Desesperançoso, pensou: se pelo menos Elizabeth ainda vivesse! Paradoxalmente, ainda que morta, Elizabeth parecia ser a sua única esperança, aquela que um dia o fez se sentir humano. Mas Franz não queria mais ser humano. A cada instante vivido, tudo ao seu redor se desmoronava. Dentro de si, nada mais tinha consistência.

Depois de vários dias perambulando pelas ruas da cidade e numa insistência querelante diária para falar com o Desembargador do Tribunal, talvez a sua última cartada, enfim conseguiu:

- Doutor, trago aqui comigo a minha última esperança. Imploro ao Senhor: eu quero voltar para a cadeia! Não posso mais viver sem ela. A sociedade aqui fora é a minha sentença de morte, é a minha agonia permanente. A minha vida virou um trem de doido!

- Senhor, quem controla as nossas vidas é o Estado. A liberdade individual é uma grande ilusão. Hoje você é um homem recuperado, pois pagou a sua pena que foi reduzida devido ao tempo já cumprido e pelo seu ótimo comportamento na prisão. Portanto, agora está habilitado a conviver em sociedade novamente. O seu processo já foi arquivado.

Na verdade, a meta principal do Estado era reduzir a superpopulação carcerária.

Diante da argumentação do proeminente e insensível Senhor da lei, e já se sentindo um insubsistente reles, marca substancial de seu ser no mundo, Franz assistia ao seu desejo de liberdade dentro do cárcere se esvair por completo.

Desta feita, Franz desceu a pomposa escadaria do Tribunal e dirigiu-se à residência da falecida Elizabeth. Eram onze horas. Atordoado e reminiscente, Franz se recordou, de forma vaga, de que o assassino de Elizabeth dormia até ao meio-dia, quando almoçava e saía para o trabalho.

À espreita, postou-se à beira da entrada principal da mansão. Na sua mão direita, escondida dentro do bolso, segurava um estilete pontiagudo.
Finalmente, as grades do portão externo da residência foram abertas pouco depois das treze horas. Imediatamente, Franz se dirige ao encontro do carro do empresário assassino, com a mão direita erguida, portando a sua arma de lâmina afiada. Tanto fazia viver ou morrer. Absorto, ao destino entregou a sua aflição.
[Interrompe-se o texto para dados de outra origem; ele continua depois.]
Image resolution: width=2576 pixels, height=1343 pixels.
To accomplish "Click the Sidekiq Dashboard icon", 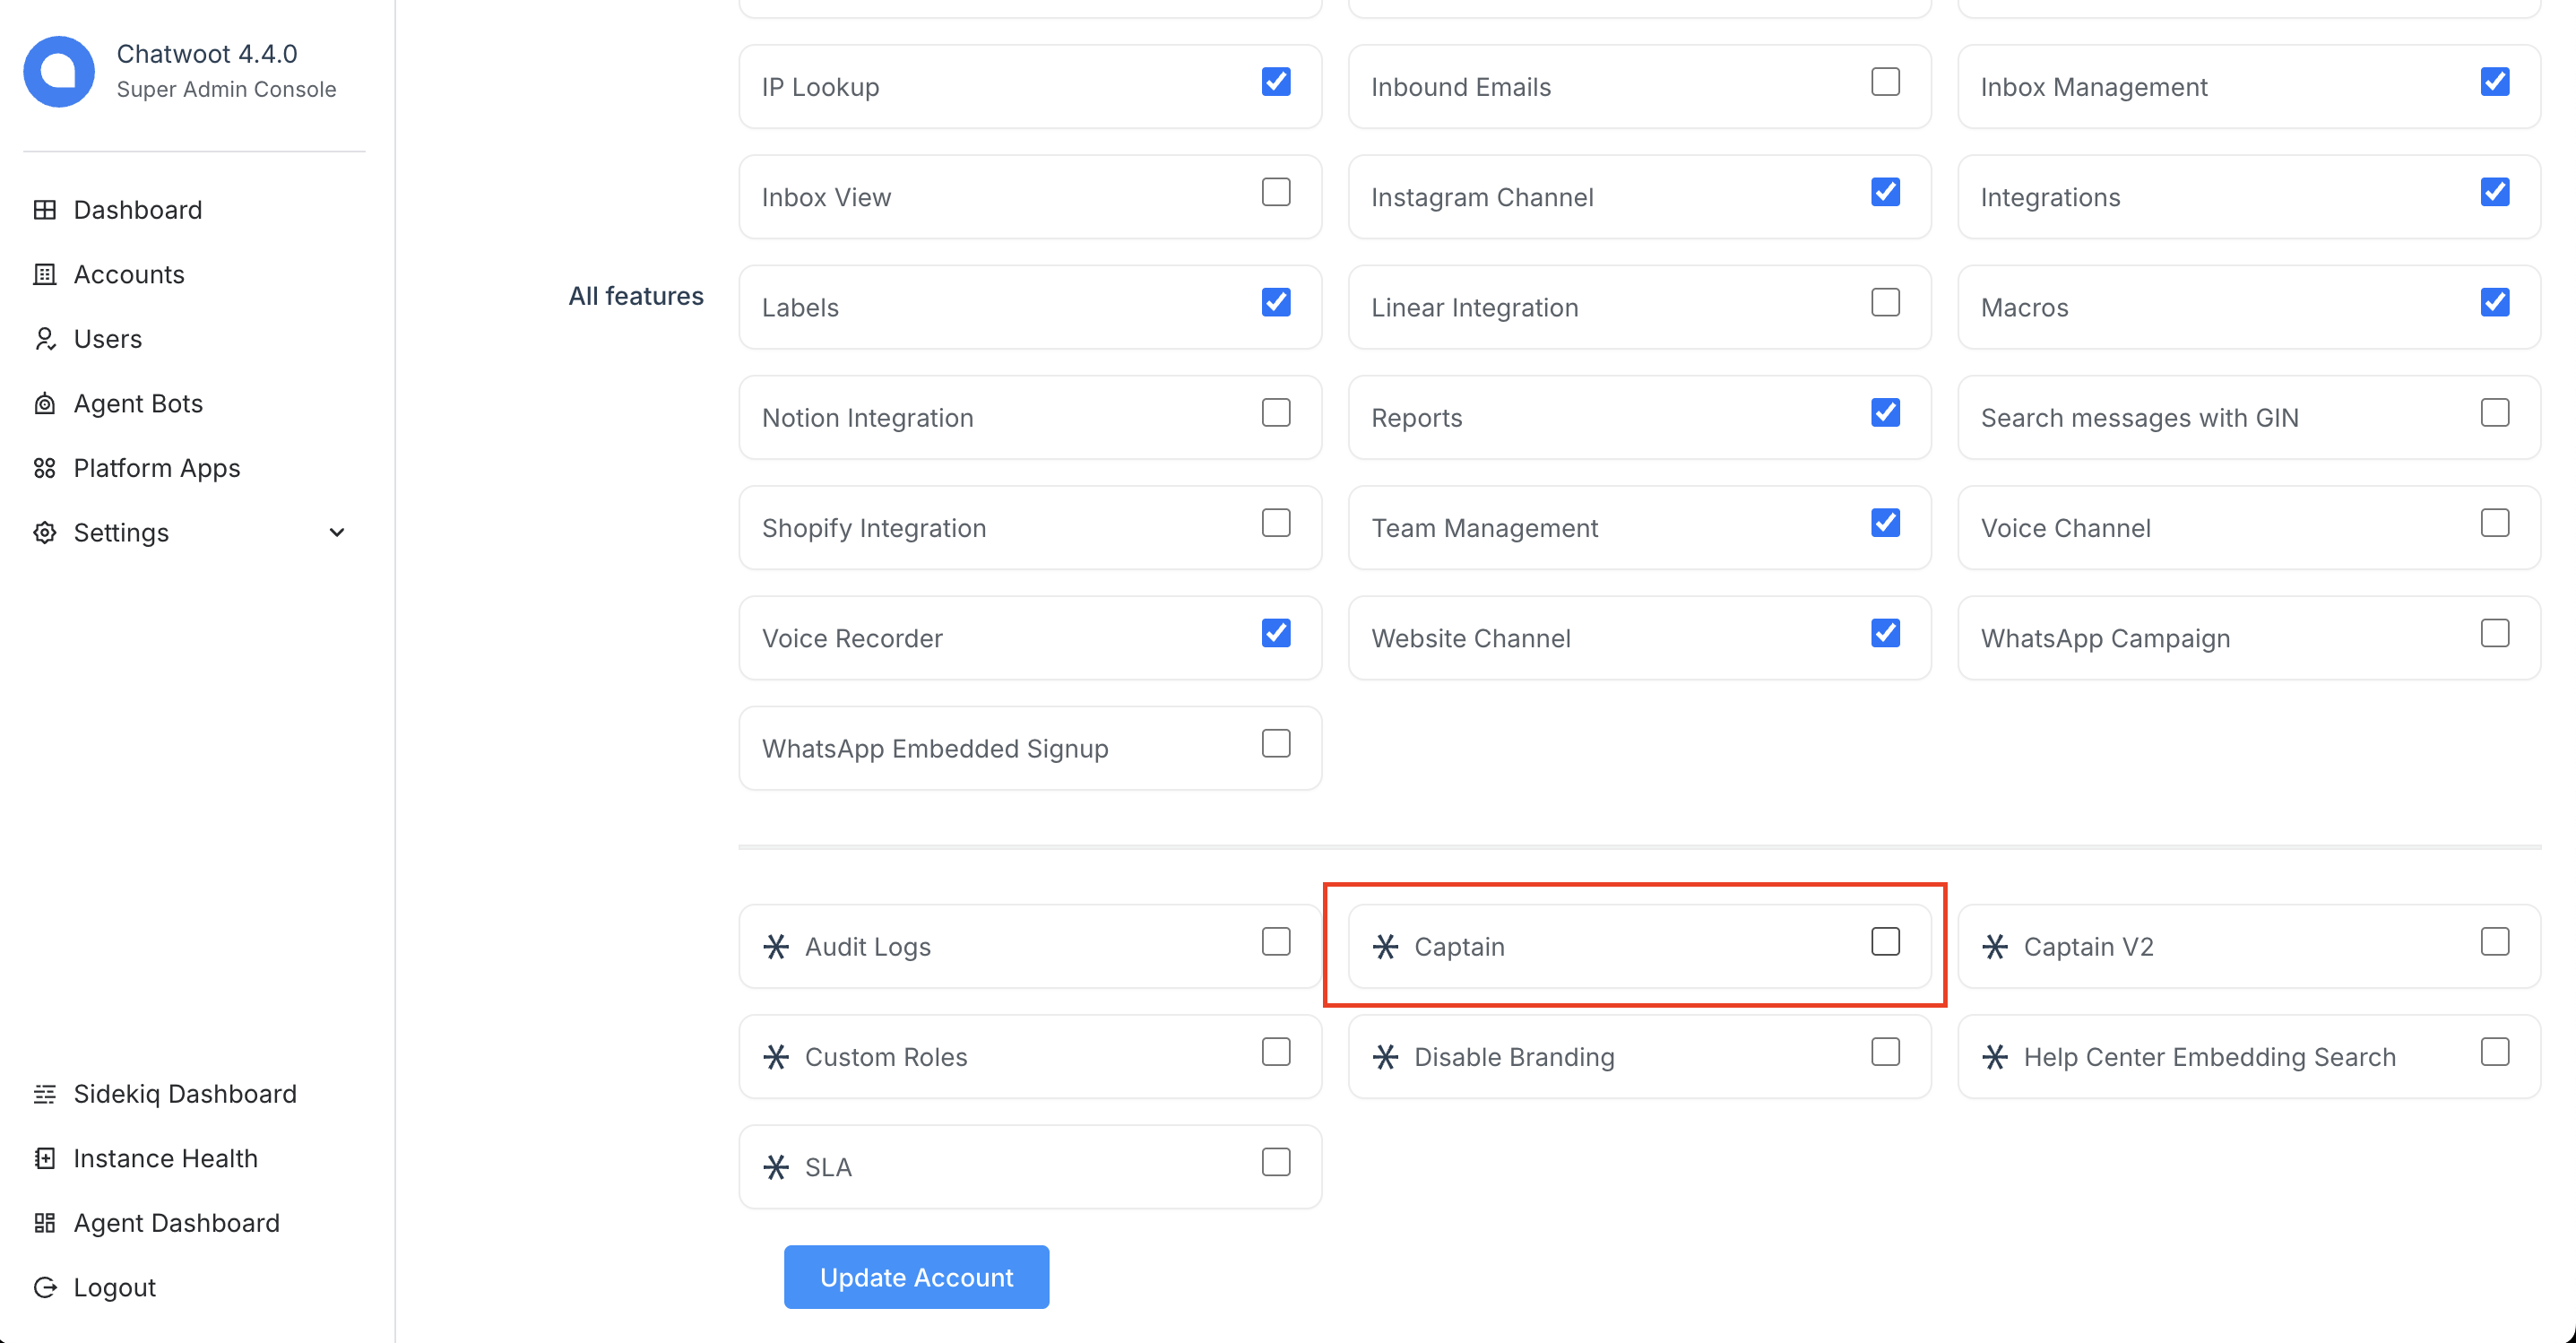I will 45,1094.
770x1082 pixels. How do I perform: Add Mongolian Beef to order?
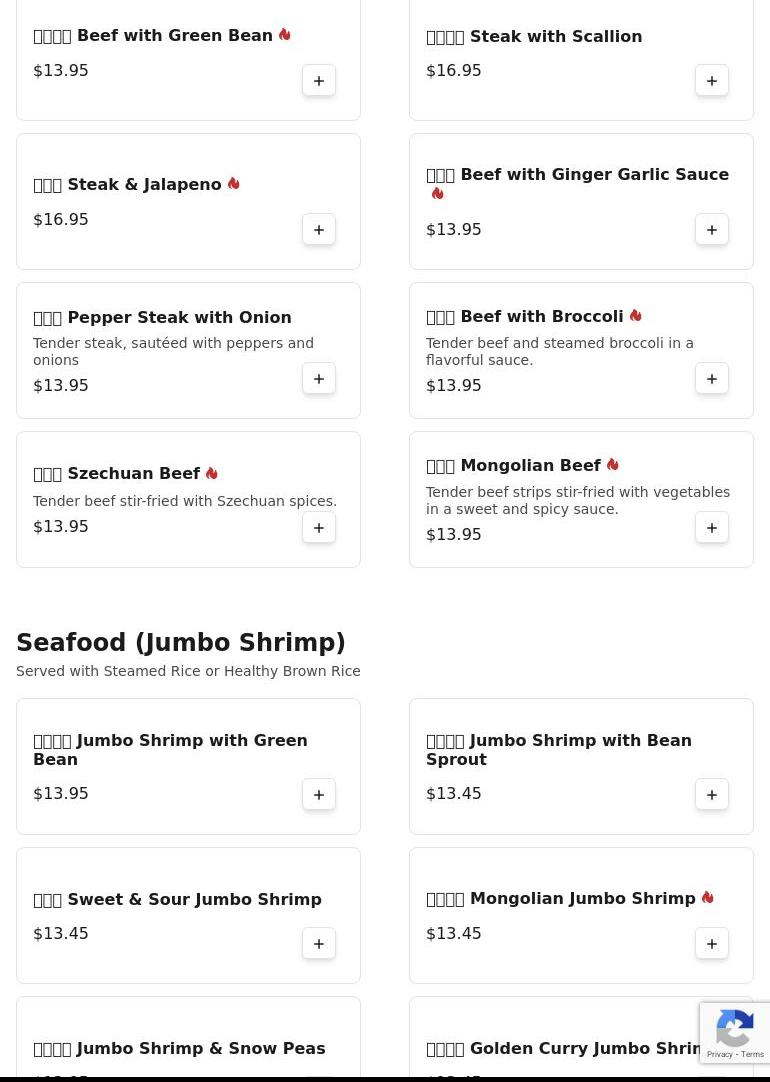point(712,528)
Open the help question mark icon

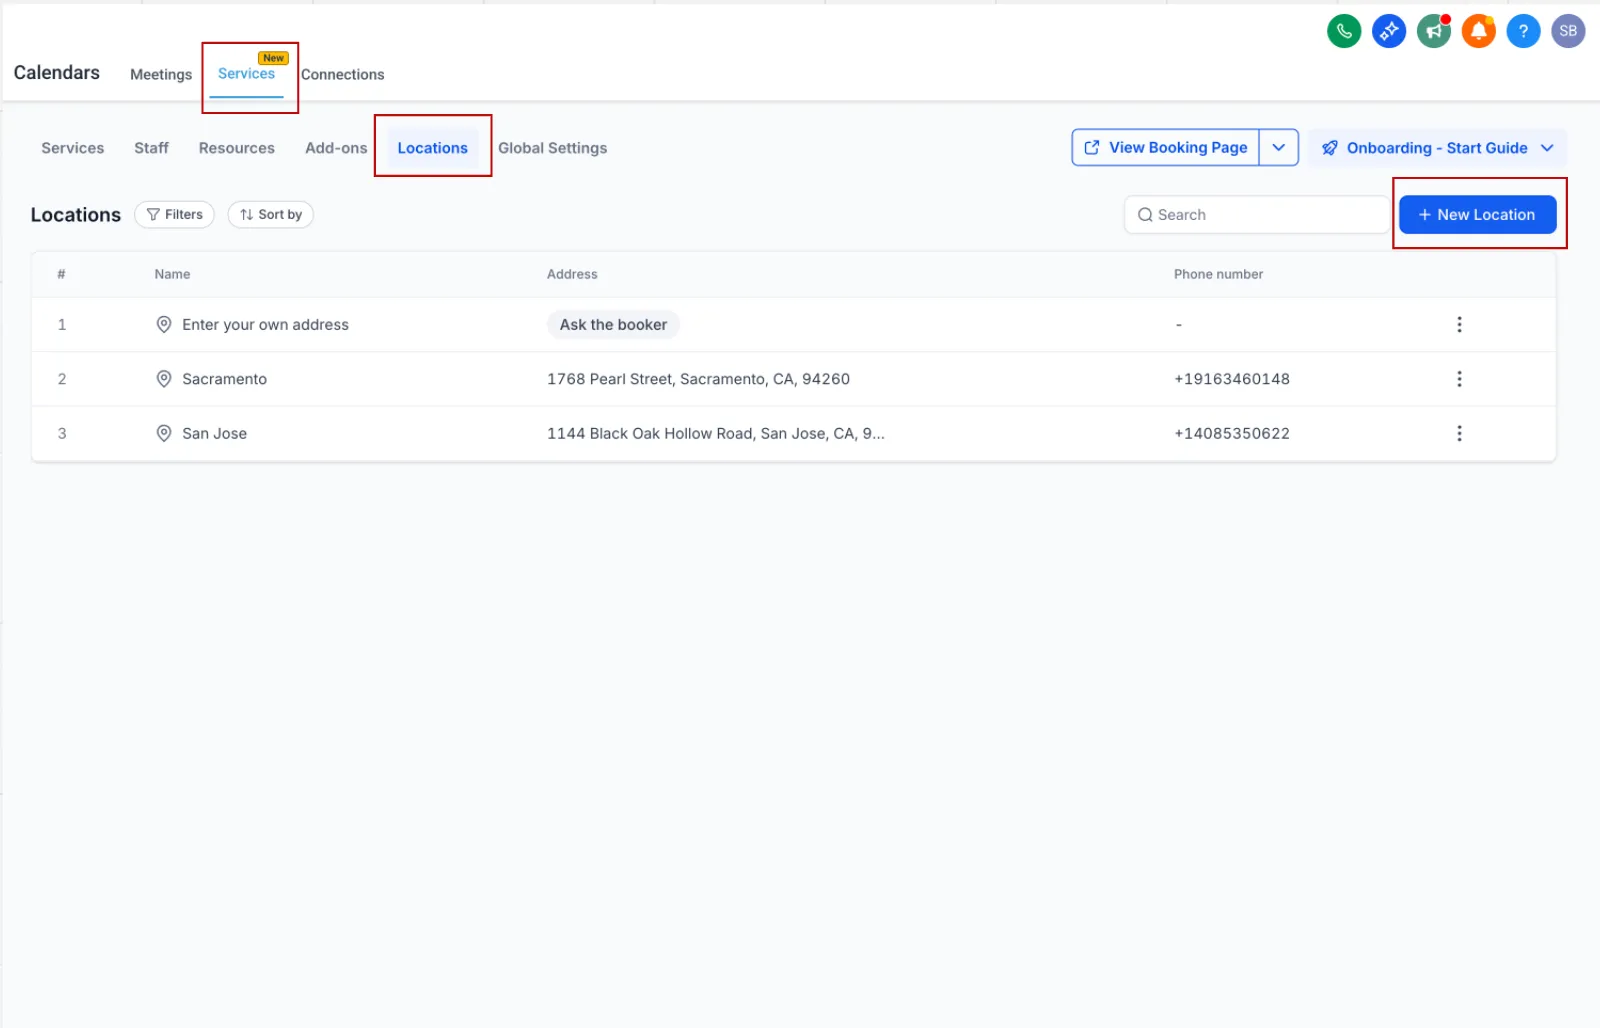click(x=1523, y=30)
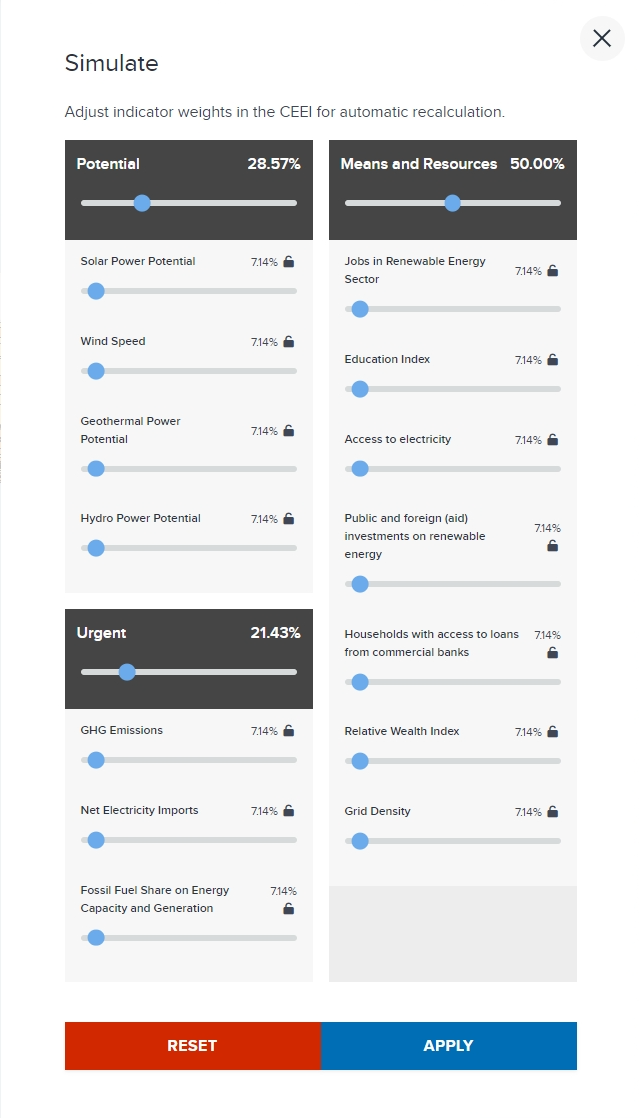639x1118 pixels.
Task: Unlock the Grid Density weight
Action: [x=553, y=811]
Dois tiros mortais ensurdecedores escapam de uma pistola semiautomática. O segurança do empresário acertou letalmente o coração de Franz.
De forma irrevogável, Franz conquistou a sua liberdade. Deixou de ser aquele nadica de nada humanoide que um dia experimentou ser. Nem era mais um espectador da vida. Seria, pois, o epílogo de seu drama existencial um corolário fantasmático maldito do assassinato de sua mãe e o suicídio de seu pai que retornava diferente, selando o seu destino e pondo fim à triste dinastia K?

Dentro de sua carteira, além de poucos documentos, os policiais peritos encontraram uma pétala de rosa desfigurada e envelhecida, sem cheiro nem cor, totalmente sem vida, assim como agora estão o jovem Franz e a sua amada Elizabeth.

Tudo então estava candidamente perfeito. O benevolente Estado se encarregou do seu sepultamento.